16年前のハードウェアのスペックの話は隔世の感があるが、それでいて変わってない話もいろいろあってちょっと複雑な気分になる。
活字の本は、読むための機械も電力も必要ないし、携帯性も抜群。いってみればソフト/ハード一体型の読書専用機で、しかもその形態は数世紀にわたって磨き上げられ、極限までユーザー・フレンドリーなインターフェイスを実現しているわけだから、ソフト的にもハード的にも、とてもいまの電子本じゃ相手にならない。
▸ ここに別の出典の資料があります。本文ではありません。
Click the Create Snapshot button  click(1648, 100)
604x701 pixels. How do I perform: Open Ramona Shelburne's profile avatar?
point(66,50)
にもかかわらず電子本をしつこく支援しつづけるのは、物理的な大きさを持つ「本」が量的にすでにパンク状態に達しているからにほかならない。流通がどうの、絶版がどうのといわなくたって、16本あるうちの本棚に入りきらずにあふれだし、廊下や畳に山積みになる本の量を見れば一目瞭然。空間の量は有限なのに本は無限に増殖する。要らないと思って古本屋にたたき売ったり段ボール単位でだれかにあげたり実家に送りつけたりした本があとで必要になって買い直すなんてのは日常茶飯事、さらには混沌の中からさがす努力を考えると買ったほうがはやいなんて状況もしばしば生じるわけで、こうなるともう開いたページからたちのぼるほのかな香りが……とか悠長なことをいってる場合ではないのである。
オンライン出版関連アーティクル抜粋(SF翻訳講座より)
長々と引用してしまったが、この最後に書かれていることは、当時も今もすごく重要なことである。ワタシにしても電子書籍に期待するポイントはいくつかあるが、これは間違いなく最も大きいし、この視点を忘れてはいけない。